• **Problem description**
Only the pictures are to be omitted; everything else in the listing must be reproduced exactly.
* * *
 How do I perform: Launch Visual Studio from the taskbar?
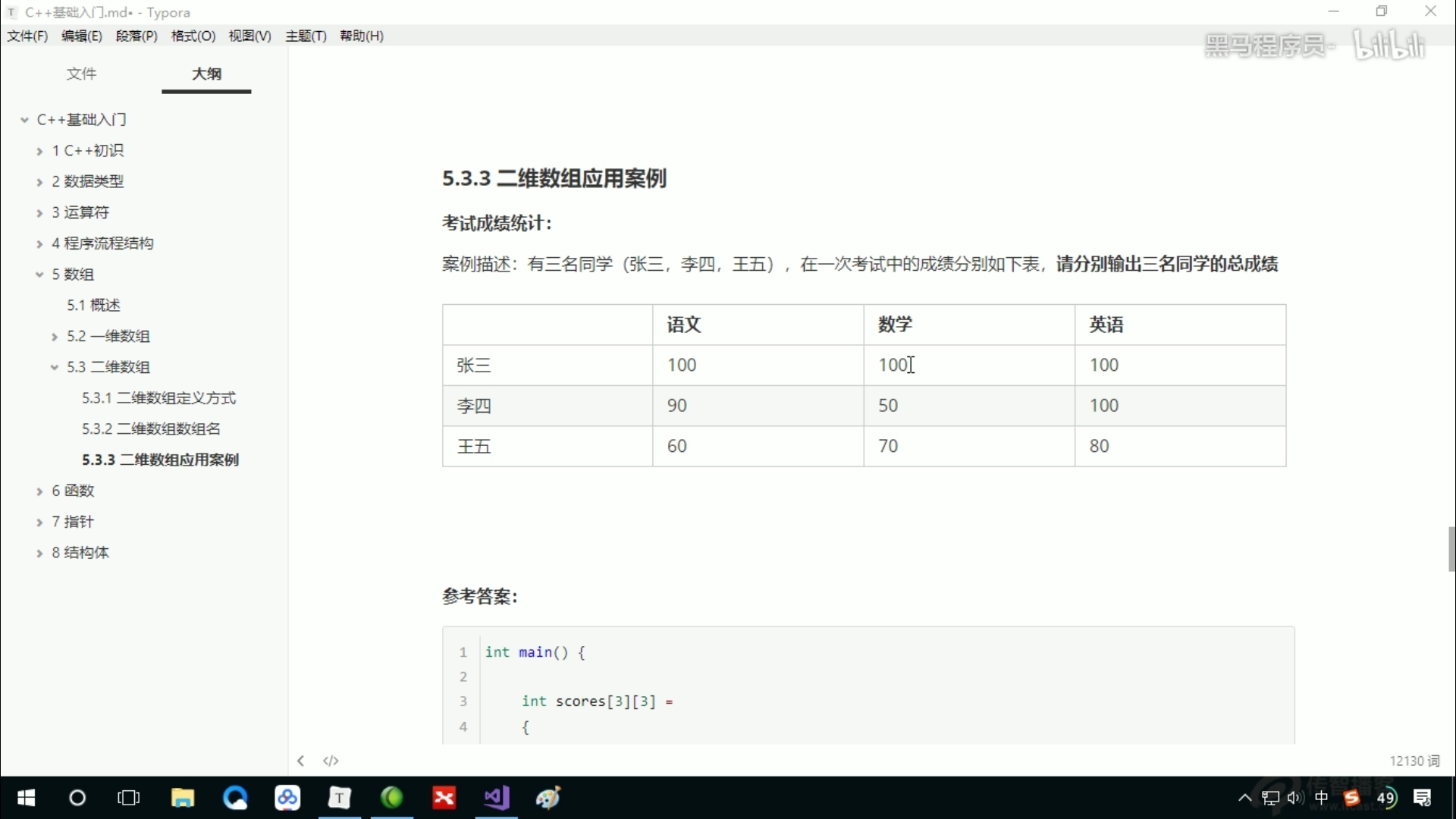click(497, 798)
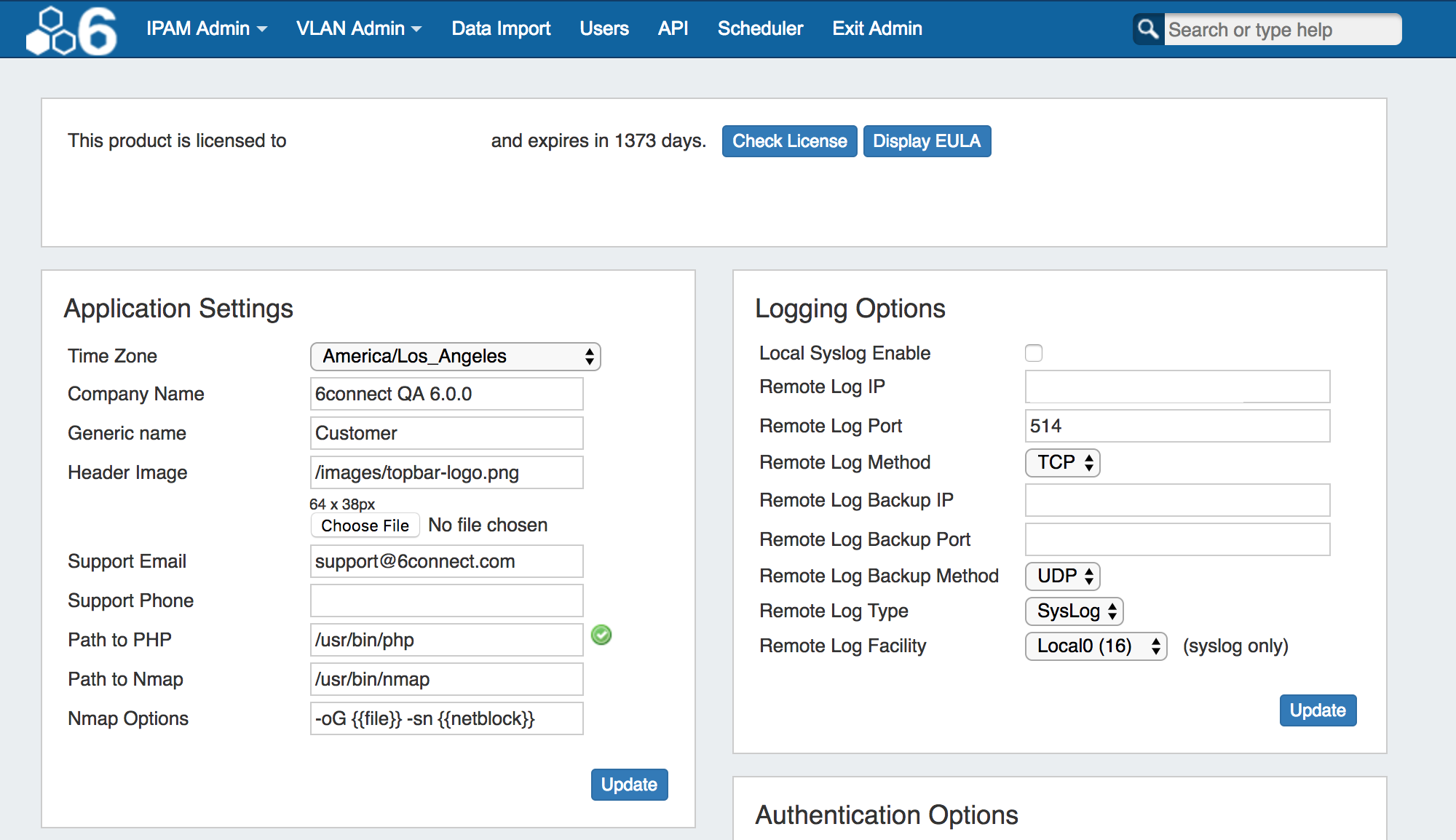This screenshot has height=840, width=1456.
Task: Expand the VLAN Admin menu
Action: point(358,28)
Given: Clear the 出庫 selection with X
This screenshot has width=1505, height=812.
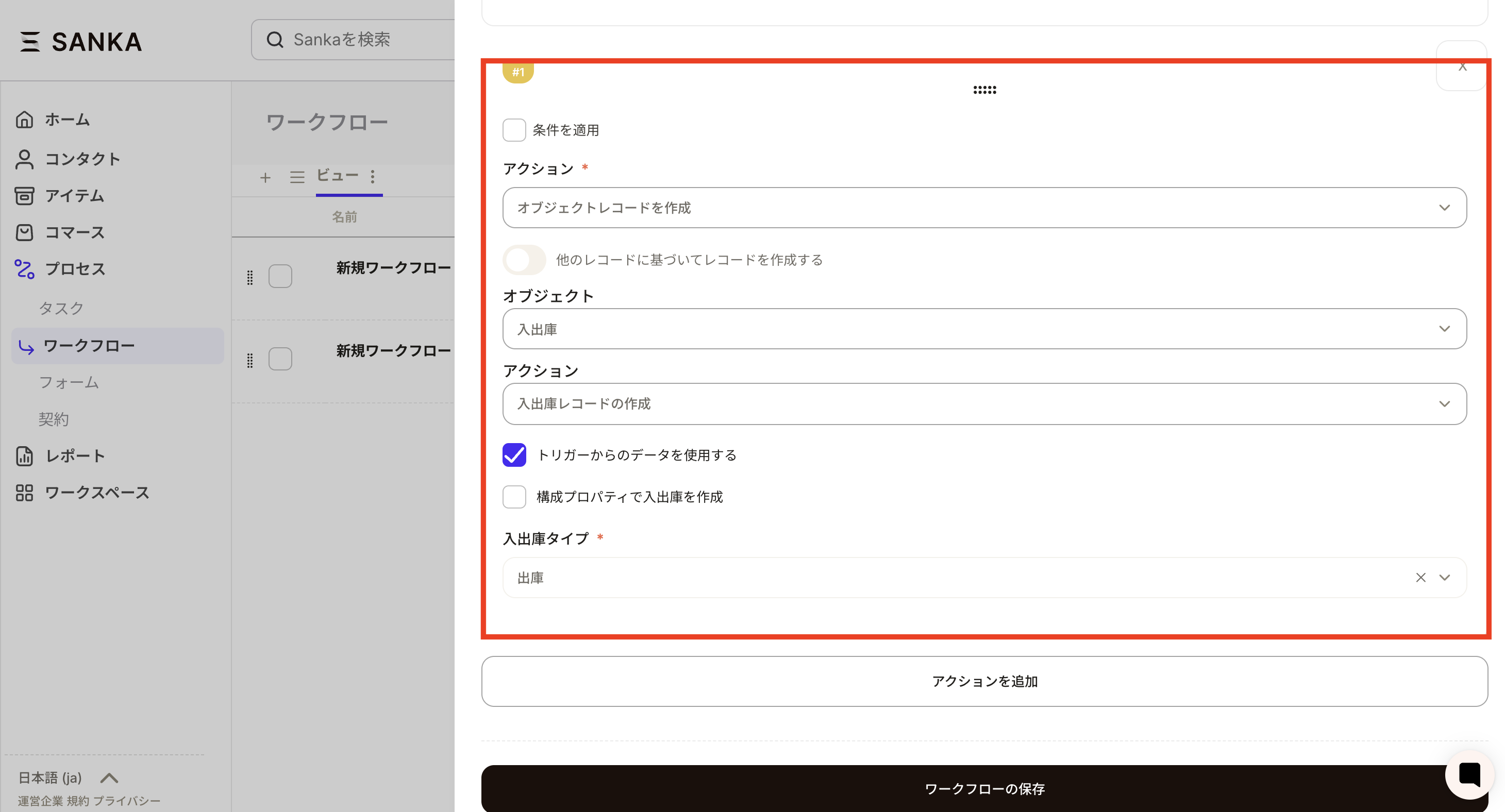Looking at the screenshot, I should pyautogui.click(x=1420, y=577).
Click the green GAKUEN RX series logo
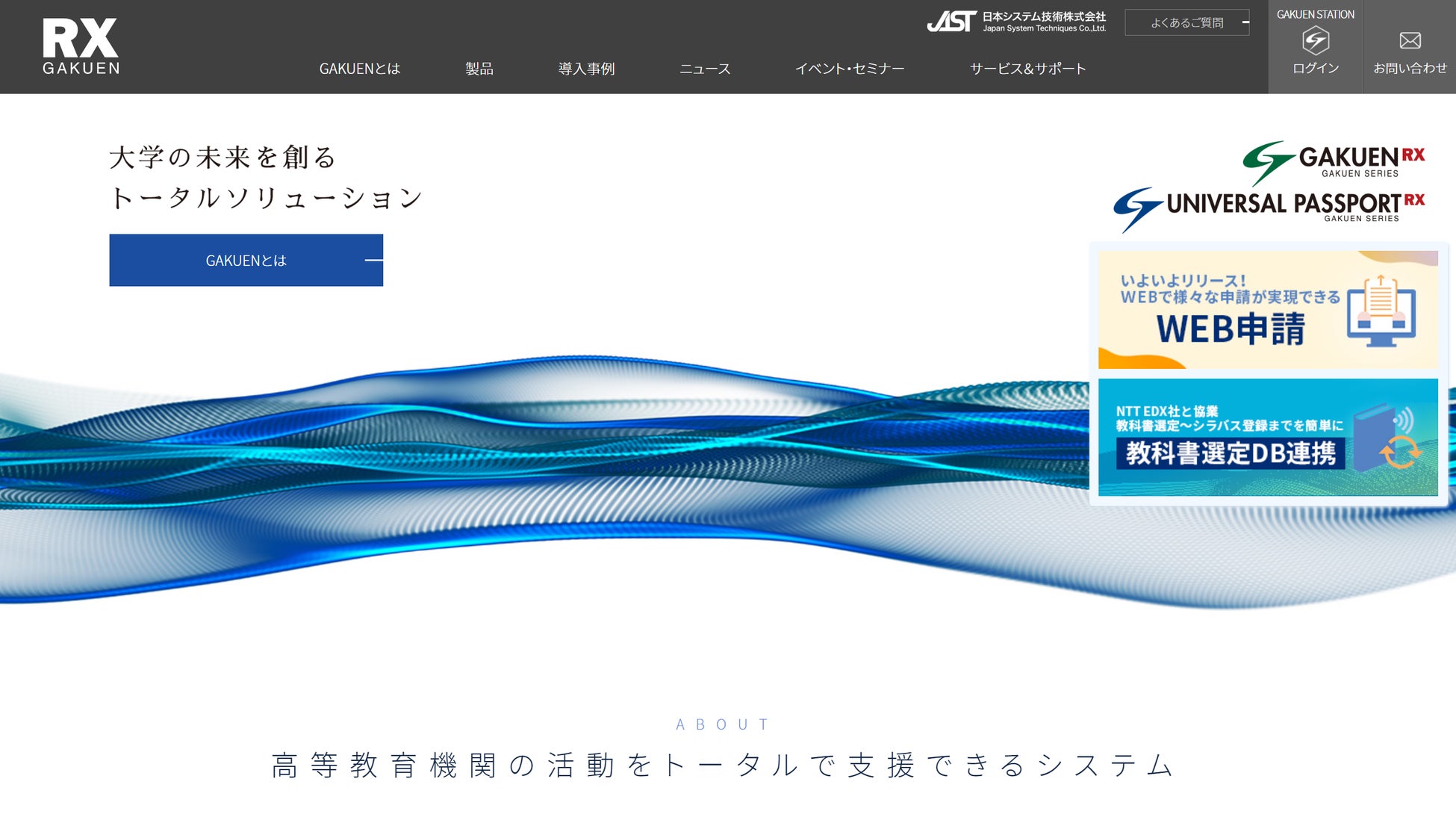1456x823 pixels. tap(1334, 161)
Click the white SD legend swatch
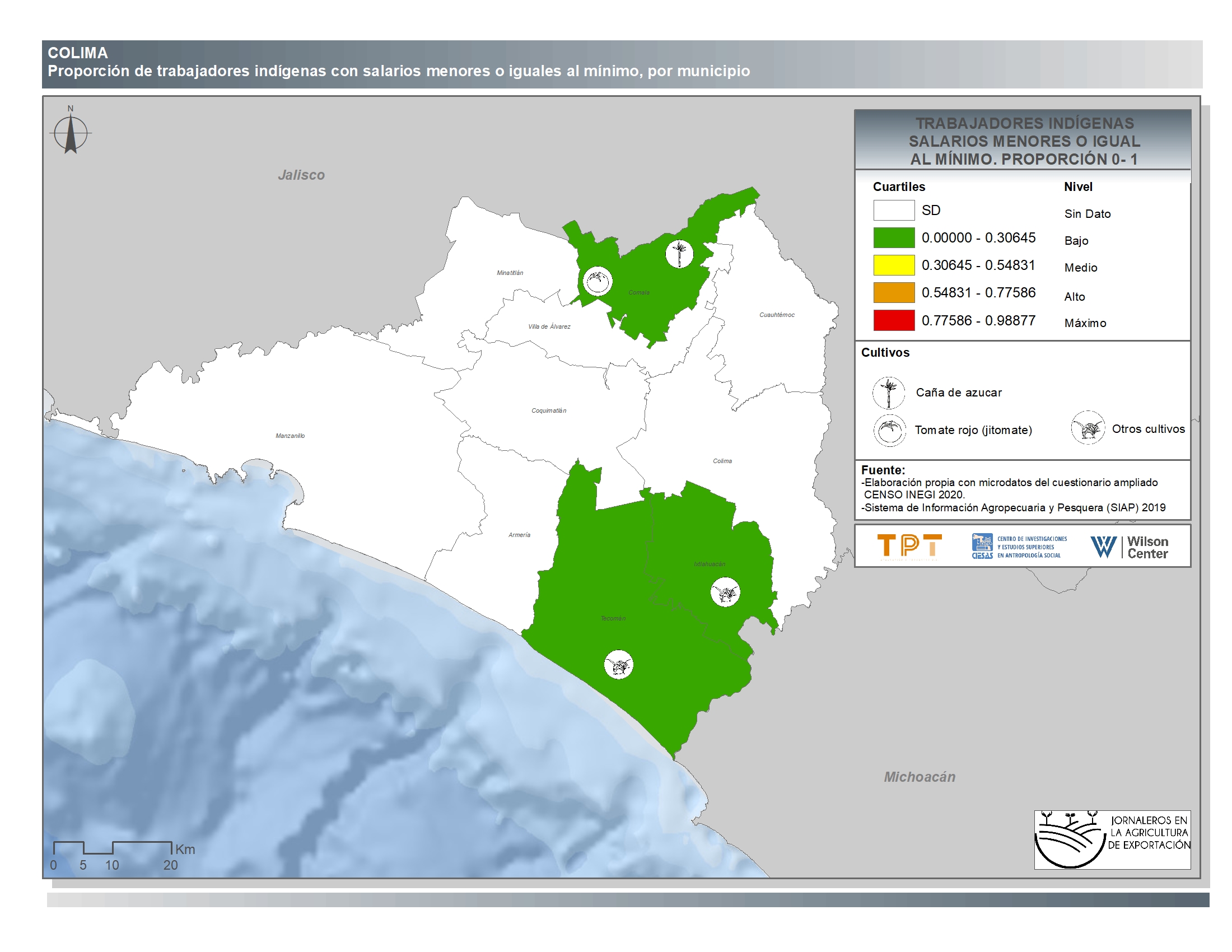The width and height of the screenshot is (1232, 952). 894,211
* * *
• **Response to the task**
 How do I perform: Launch Visual Studio from the taskbar?
click(497, 798)
This screenshot has height=840, width=1456.
Task: Expand the VLAN Admin menu
Action: point(358,28)
Given: Clear the 出庫 selection with X
This screenshot has width=1505, height=812.
Looking at the screenshot, I should pyautogui.click(x=1420, y=577).
Click the green GAKUEN RX series logo
1456x823 pixels. tap(1334, 161)
Click the white SD legend swatch
The width and height of the screenshot is (1232, 952). 894,211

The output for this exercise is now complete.